Bullenmärkte enden bekanntlich meist in einer finalen Euphorie. Das gilt nicht nur für den Bitcoin, aber auch für die Aktienmärkte. - Beim Dollar könnte eine Trendwende bevorstehen. Gold die ultimative Alternativwährung?
Von Sascha Opel
Seit der US-Wahl steigt die Wall Street im „Trumpanomics“-Stadium feuchtfröhlich nach oben. Man erhofft sich durch die Kombination aus Steuersenkungen, massiven Infrastrukturprogrammen, sowie der erneuten Deregulierung der Banken einen massiven Konjunktur- und Gewinnschub.
Während jedoch zur Zeit der „Reaganomics“ die Aktienmärkte lange zuvor stagnierten, die Arbeitslosigkeit deutlich höher war, die Zinsen und Inflation sogar extrem über den aktuellen Niveaus lagen als heute, stehen die US-Aktienmärkte heute bei niedriger (wenn auch geschönter) Arbeitslosigkeit, extrem gestiegener Staatsverschuldung und einigermaßen rund laufender Konjunktur am Allzeithoch.
Die Stärke des US- Dollars kümmerte zu Beginn des Reagan-Aufschwungs auch kaum jemanden, bis die US-Stärke irgendwann zu erheblichen Problemen in den Schwellenländern und auch in den USA führten.

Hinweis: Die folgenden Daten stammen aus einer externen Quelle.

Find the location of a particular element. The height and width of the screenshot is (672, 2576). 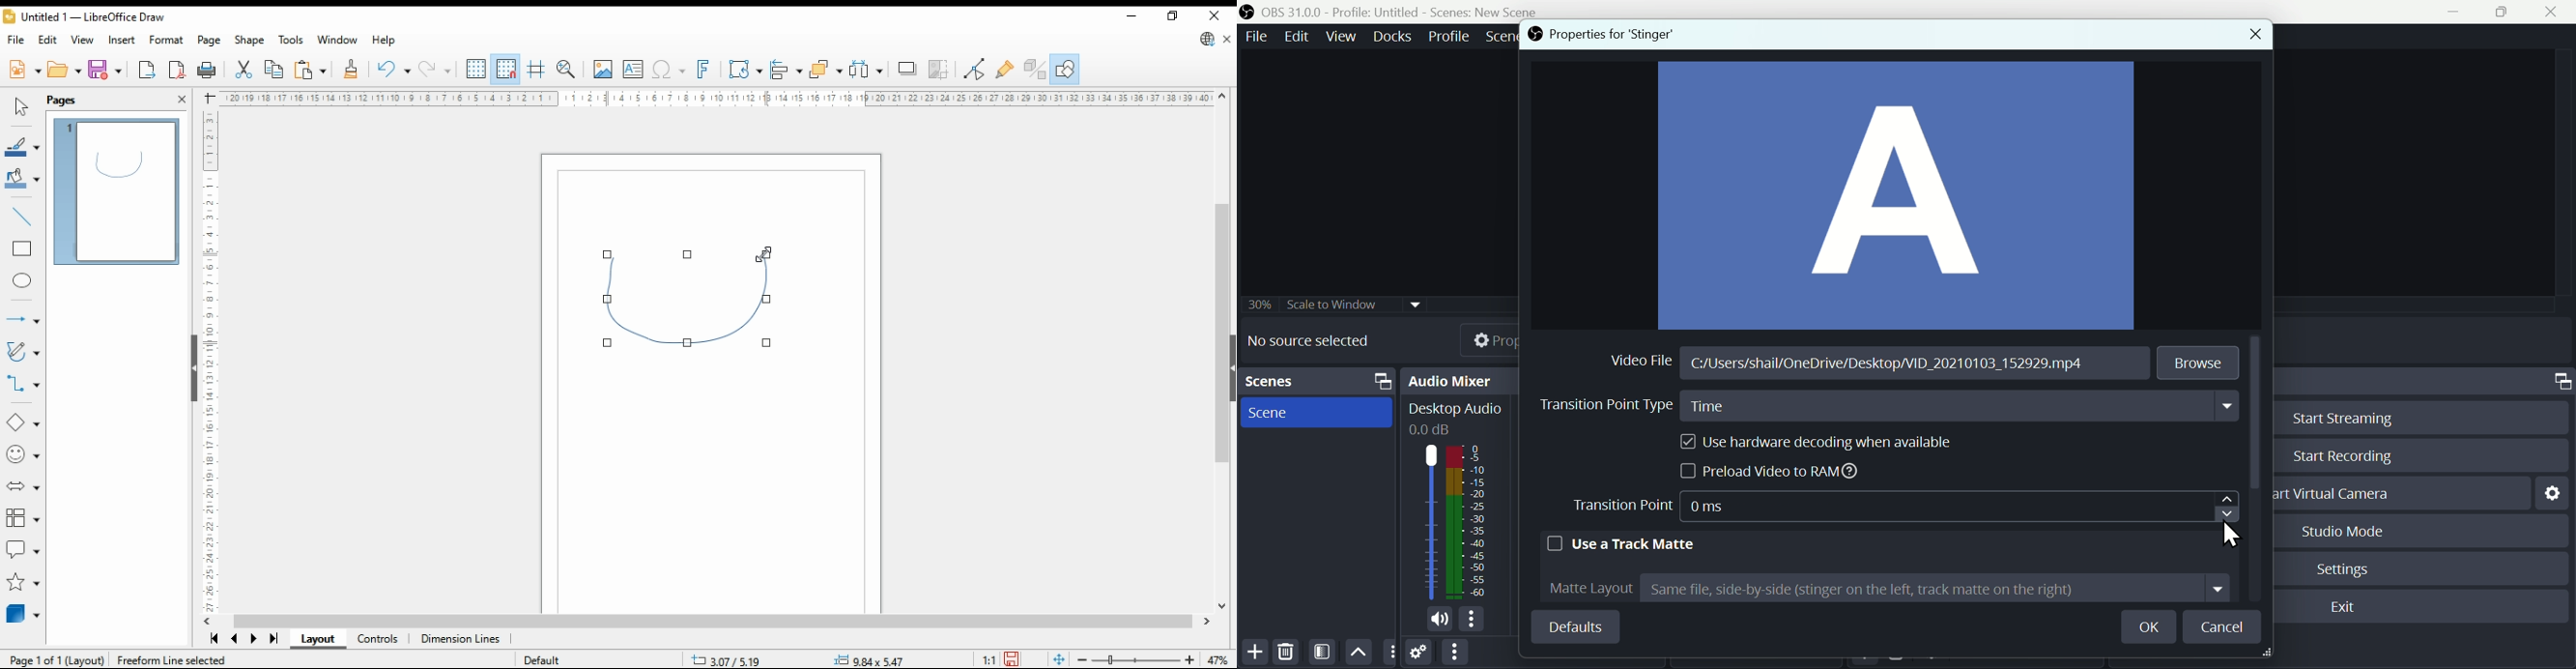

A is located at coordinates (1897, 197).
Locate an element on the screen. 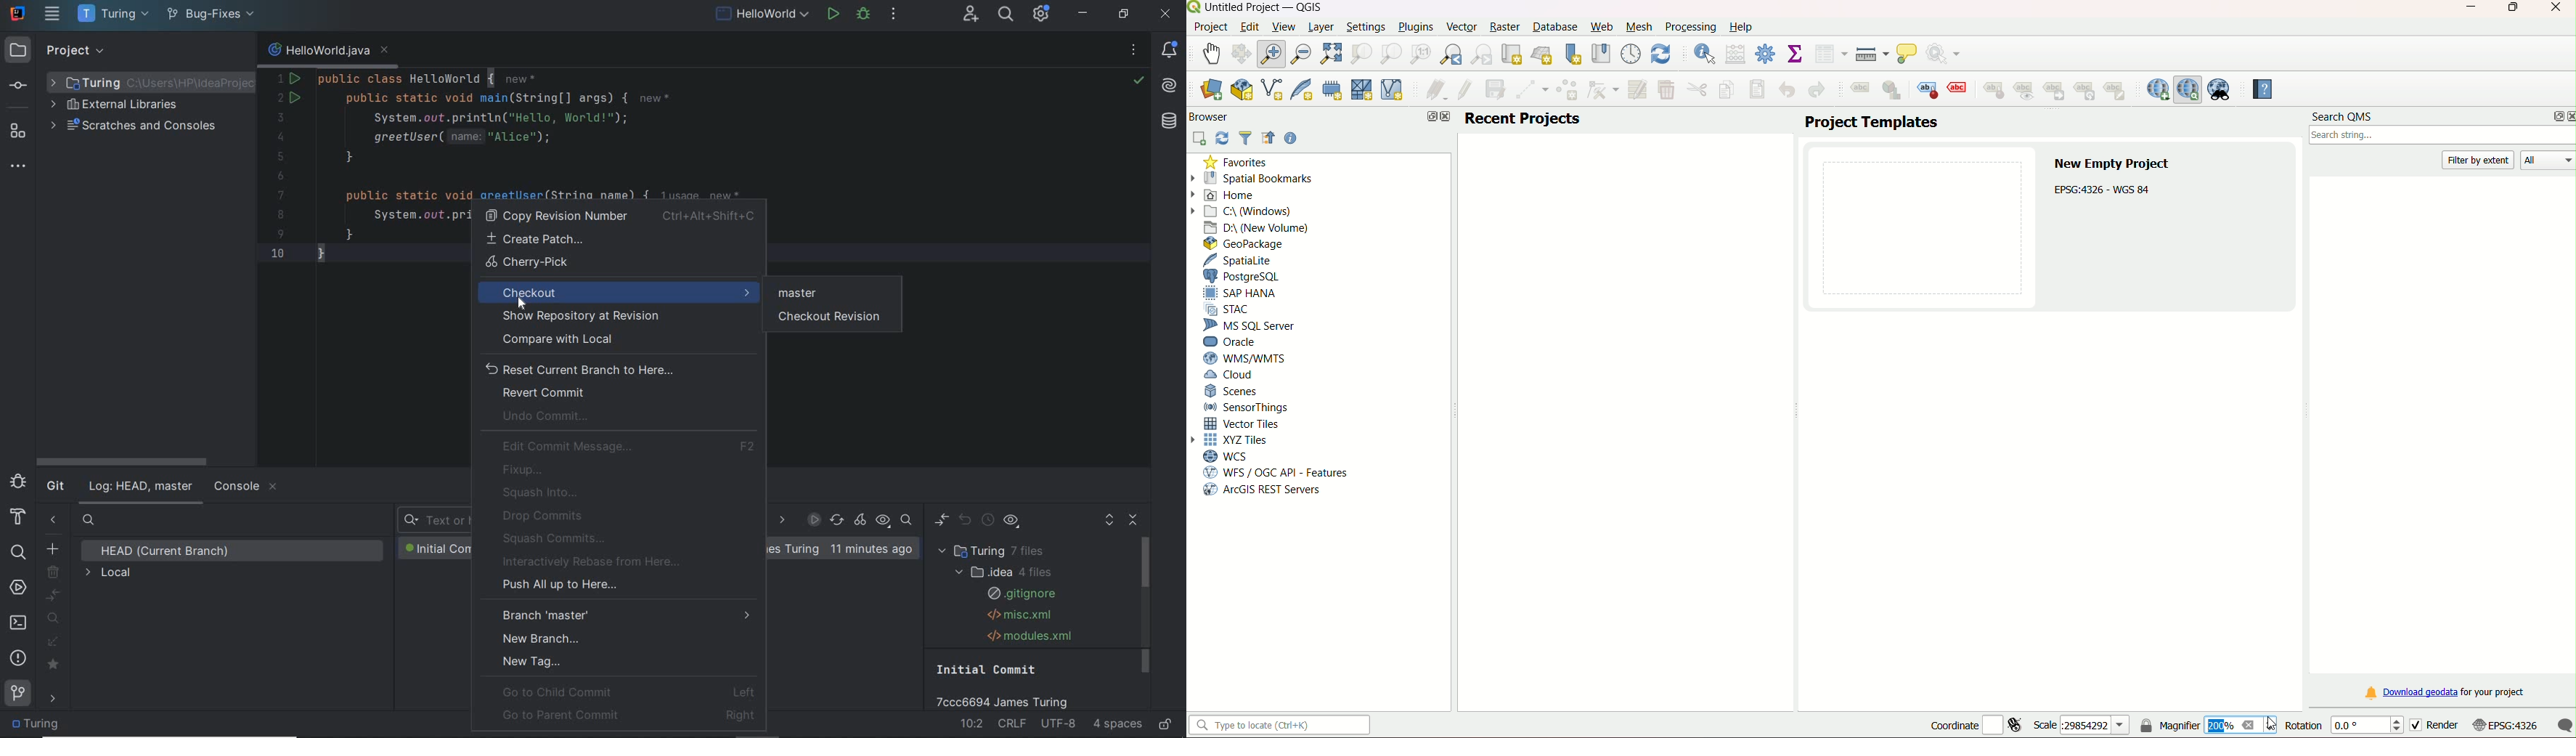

Ähnliches kann man - sollte der USD weiter ähnlich schnell und stark steigen, auch für die nahe Zukunft leicht prognostizieren.
Nur dass der Spielraum der FED, erheblich die Zinsen zu senken oder gar wieder die Gelddruckmaschine anzuwerfen, heute - nicht zuletzt auch wegen der deutlich angezogenen Inflationserwartungen - sehr eingeschränkt ist. Die Frage wird also sein, wie die US- Wirtschaft den Trump-Antrieb in dieser Phase verarbeiten wird. Es könnte in der Tat der Anschub zu einer Übertreibungsphase an den Aktienmärkten werden.
Bullenmärkte enden bekanntlich meist in einer finalen Euphorie, oftmals in sogenannten charttechnischen Fahnenstangen. Dies sind Kursanstiege, in denen es in relativ kurzer Zeit am Ende eines Aufwärtstrends nochmals steil nach oben geht, bevor es dann zu einer scharfen Korrektur oder gar einem Crash kommt.
Von 1999 bis März 2000 herrschte beispiels- weise so eine Euphorie. Nicht nur an der Nasdaq oder am Neuen Markt, sondern am Ende auch bei den Standardwerten. Fast alle Märkte erreichten das Top um die zweite Märzwoche 2000.
Wir können uns durchaus vorstellen, dass wir bald in ein Stadium an den Aktienmärkten einschwenken, welches den Vergleich mit früheren Bullenmarkt-Endphasen nicht scheuen muss. In diesen Phasen ist oftmals das meiste Geld in kürzester Zeit zu gewinnen. Die Kunst wird sein, nicht als letzter Spekulant auf den mit Vollgas fahrenden Zug aufzuspringen, und - sofern man investiert ist - rechtzeitig den Absprung zu schaffen.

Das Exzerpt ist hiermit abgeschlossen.